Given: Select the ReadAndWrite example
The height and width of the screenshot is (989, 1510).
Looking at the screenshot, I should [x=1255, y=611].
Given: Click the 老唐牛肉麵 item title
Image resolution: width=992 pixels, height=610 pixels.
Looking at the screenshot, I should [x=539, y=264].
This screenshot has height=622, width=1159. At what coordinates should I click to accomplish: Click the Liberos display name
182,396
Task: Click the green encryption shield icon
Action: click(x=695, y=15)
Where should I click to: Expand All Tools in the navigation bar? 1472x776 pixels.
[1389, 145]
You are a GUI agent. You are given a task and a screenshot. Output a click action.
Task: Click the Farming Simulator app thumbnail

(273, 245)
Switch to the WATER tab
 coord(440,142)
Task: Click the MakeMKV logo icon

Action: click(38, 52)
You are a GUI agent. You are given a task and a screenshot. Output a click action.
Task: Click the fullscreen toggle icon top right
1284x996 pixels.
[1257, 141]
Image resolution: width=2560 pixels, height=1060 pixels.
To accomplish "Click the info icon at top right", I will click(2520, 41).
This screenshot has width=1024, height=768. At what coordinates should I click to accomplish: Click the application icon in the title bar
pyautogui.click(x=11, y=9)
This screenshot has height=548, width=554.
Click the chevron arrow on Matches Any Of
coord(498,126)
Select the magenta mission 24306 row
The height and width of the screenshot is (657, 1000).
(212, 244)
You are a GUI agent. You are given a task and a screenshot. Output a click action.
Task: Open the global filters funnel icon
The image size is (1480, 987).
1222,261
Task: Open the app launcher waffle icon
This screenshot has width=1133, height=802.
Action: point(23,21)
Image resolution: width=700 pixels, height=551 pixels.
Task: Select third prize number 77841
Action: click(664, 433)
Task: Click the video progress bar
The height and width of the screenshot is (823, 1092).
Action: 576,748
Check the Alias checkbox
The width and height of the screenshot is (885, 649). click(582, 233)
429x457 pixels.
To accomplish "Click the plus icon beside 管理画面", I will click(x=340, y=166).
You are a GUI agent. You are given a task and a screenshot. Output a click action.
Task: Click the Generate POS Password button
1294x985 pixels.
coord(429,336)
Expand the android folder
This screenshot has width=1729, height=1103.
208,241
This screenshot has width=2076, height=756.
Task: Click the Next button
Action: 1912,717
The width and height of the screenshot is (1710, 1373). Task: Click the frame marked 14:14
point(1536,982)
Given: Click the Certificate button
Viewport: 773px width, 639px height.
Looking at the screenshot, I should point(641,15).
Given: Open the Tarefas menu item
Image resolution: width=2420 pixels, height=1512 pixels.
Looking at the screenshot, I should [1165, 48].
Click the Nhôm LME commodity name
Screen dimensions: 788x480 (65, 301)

○ ○ ○ ○ ○ ○ ○

▶ Your objective
The answer should be the complete set of records, printed exactly.

▶ Task response
Given: Select the ReadAndWrite example
The height and width of the screenshot is (989, 1510).
Looking at the screenshot, I should [x=1255, y=611].
Given: Click the 老唐牛肉麵 item title
Image resolution: width=992 pixels, height=610 pixels.
Looking at the screenshot, I should [x=539, y=264].
This screenshot has height=622, width=1159. At what coordinates should I click to accomplish: Click the Liberos display name
182,396
Task: Click the green encryption shield icon
Action: click(x=695, y=15)
Where should I click to: Expand All Tools in the navigation bar? 1472x776 pixels.
[1389, 145]
You are a GUI agent. You are given a task and a screenshot. Output a click action.
Task: Click the Farming Simulator app thumbnail

(273, 245)
Switch to the WATER tab
 coord(440,142)
Task: Click the MakeMKV logo icon

Action: click(38, 52)
You are a GUI agent. You are given a task and a screenshot. Output a click action.
Task: Click the fullscreen toggle icon top right
1284x996 pixels.
[1257, 141]
Image resolution: width=2560 pixels, height=1060 pixels.
To accomplish "Click the info icon at top right", I will click(2520, 41).
This screenshot has width=1024, height=768. At what coordinates should I click to accomplish: Click the application icon in the title bar
pyautogui.click(x=11, y=9)
This screenshot has height=548, width=554.
Click the chevron arrow on Matches Any Of
coord(498,126)
Select the magenta mission 24306 row
The height and width of the screenshot is (657, 1000).
(212, 244)
You are a GUI agent. You are given a task and a screenshot. Output a click action.
Task: Open the global filters funnel icon
The image size is (1480, 987).
1222,261
Task: Open the app launcher waffle icon
This screenshot has width=1133, height=802.
Action: point(23,21)
Image resolution: width=700 pixels, height=551 pixels.
Task: Select third prize number 77841
Action: click(664, 433)
Task: Click the video progress bar
The height and width of the screenshot is (823, 1092).
Action: 576,748
Check the Alias checkbox
The width and height of the screenshot is (885, 649). click(582, 233)
429x457 pixels.
To accomplish "Click the plus icon beside 管理画面", I will click(x=340, y=166).
You are a GUI agent. You are given a task and a screenshot. Output a click action.
Task: Click the Generate POS Password button
1294x985 pixels.
coord(429,336)
Expand the android folder
This screenshot has width=1729, height=1103.
208,241
This screenshot has width=2076, height=756.
Task: Click the Next button
Action: 1912,717
The width and height of the screenshot is (1710, 1373). Task: Click the frame marked 14:14
point(1536,982)
Given: Click the Certificate button
Viewport: 773px width, 639px height.
Looking at the screenshot, I should point(641,15).
Given: Open the Tarefas menu item
Image resolution: width=2420 pixels, height=1512 pixels.
Looking at the screenshot, I should [1165, 48].
Click the Nhôm LME commodity name
Screen dimensions: 788x480 (65, 301)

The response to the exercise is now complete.